**Text**
Let $(X_{n})_{n = 1}^{\infty}$ be a sequence of independent and identically-distributed random variables taking values in a set $\mathbb{X}$ . The Hewitt-Savage zero-one law says that the any event whose occurrence or non-occurrence is determined by the values of these random variables and whose probability is unchanged by finite permutations of the indices, has probability either 0 or 1.

Somewhat more abstractly, define the exchangeable sigma algebra or sigma algebra of symmetric events $\mathcal{E}$ to be the set of events (depending on the sequence of variables $(X_{n})_{n = 1}^{\infty}$ ) whose probabilities are unchanged by finite permutations of the indices in the sequence $(X_{n})_{n = 1}^{\infty}$ . Then $A \in \mathcal{E} \implies \mathbb{P} (A) \in \{ 0, 1 \}$ .

Since any finite permutation can be written as a product of transpositions, if we wish to check whether or not an event $A$ is symmetric (lies in $\mathcal{E}$ ), it is enough to check if its probability is unchanged by an arbitrary transposition $(i, j)$ , $i, j \in \mathbb{N}$ .

**Work to complete**
1. Answer these questions about the passage on the Hewitt-Savage zero-one law:
(a) What kind of random variables make up the sequence?
(b) What other name does the passage give for the exchangeable sigma algebra?
(c) According to the passage, what is enough to check whether an event is symmetric?
2. Please carry the passage on the Hewitt-Savage zero-one law forward from its final sentence.

**Entries supplied**
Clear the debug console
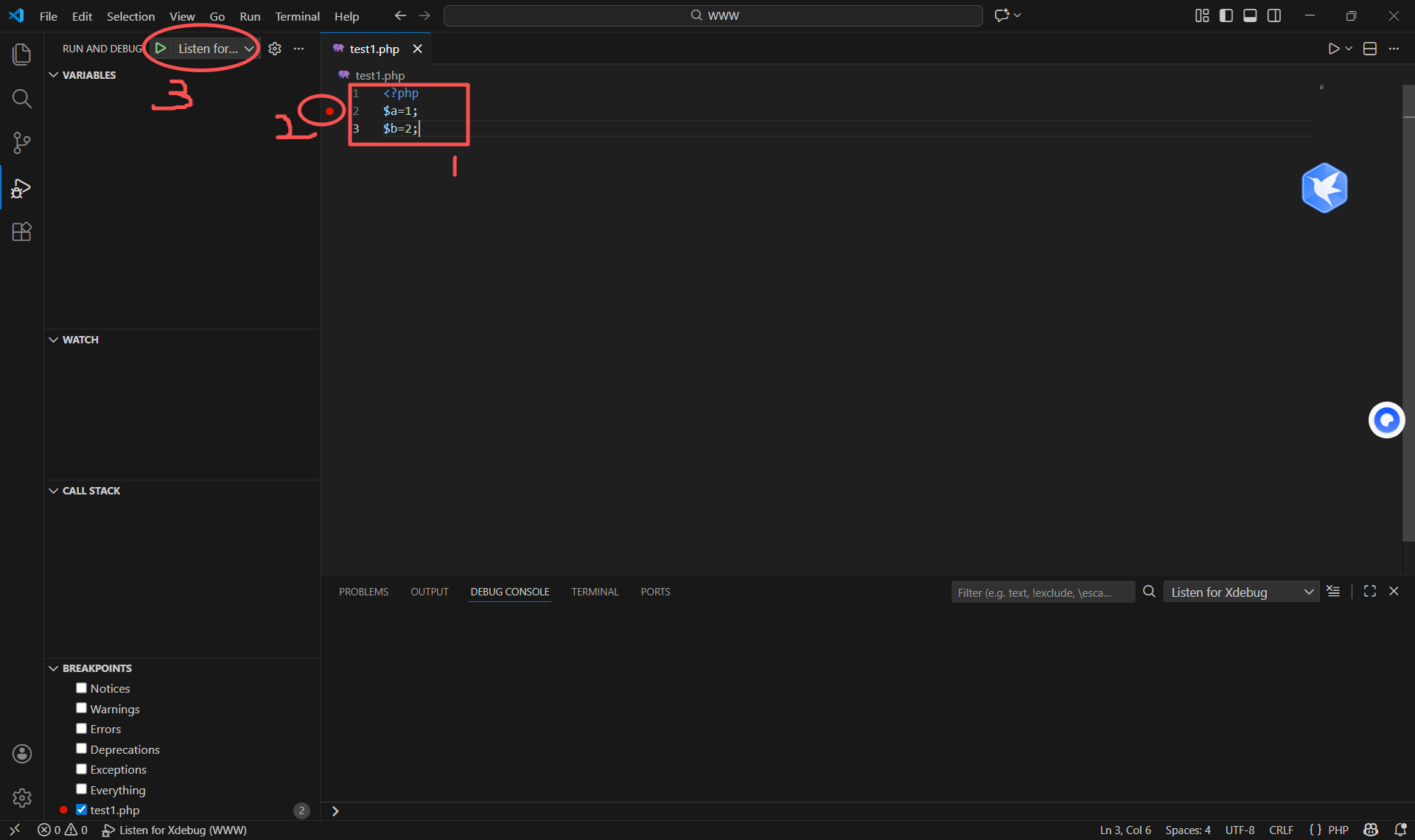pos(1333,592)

--

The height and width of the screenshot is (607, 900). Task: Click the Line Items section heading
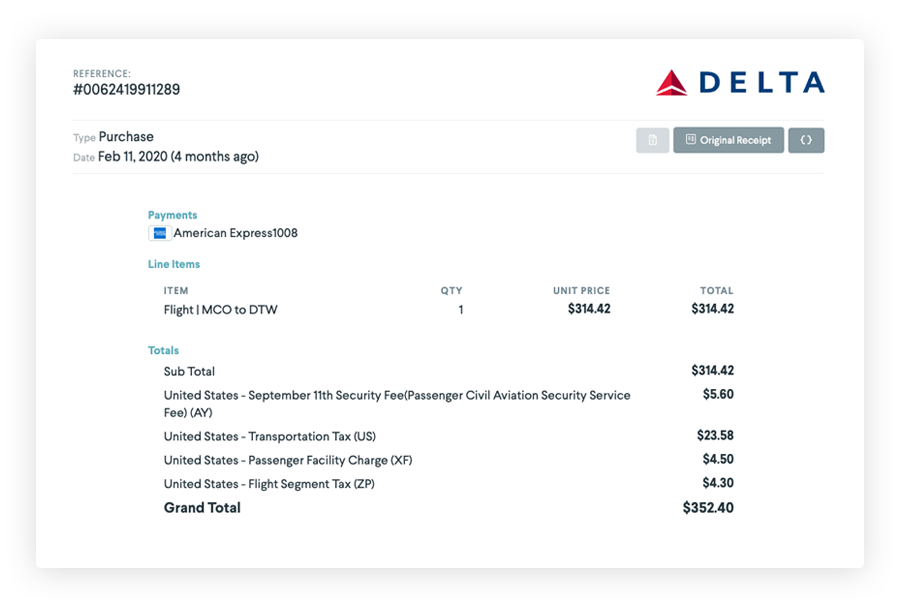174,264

**Outputs in order**
1.
(a) Independent and identically-distributed random variables taking values in a set 𝕏.
(b) The sigma algebra of symmetric events.
(c) Checking whether the event's probability is unchanged by an arbitrary transposition (i, j), with i, j ∈ ℕ.

2.
[edit] Example

Let the sequence $(X_{n})_{n = 1}^{\infty}$ take values in $[0, \infty)$ . Then the event that the series $\sum_{n = 1}^{\infty} X_{n}$ converges (to a finite value) is a symmetric event in $\mathcal{E}$ , since its probability is unchanged under transpositions (for a finite re-ordering, the convergence or divergence of the series — and, indeed, the numerical value of the sum itself — is independent of the order in which we add up the terms). Thus, the series either converges almost surely or diverges almost surely. If we assume in addition that the common expected value $\mathbb{E}[X_{n}] > 0$ , we may conclude that

$\mathbb{P} \left( \sum_{n = 1}^{\infty} X_{n} = + \infty \right) = 1,$

i.e. the series diverges almost surely. This is a particularly simple application of the Hewitt-Savage zero-one law. In many situations, it can be easy to apply the Hewitt-Savage zero-one law to show that some event has probability 0 or 1, but surprisingly hard to determine which of these two extreme values is the correct one.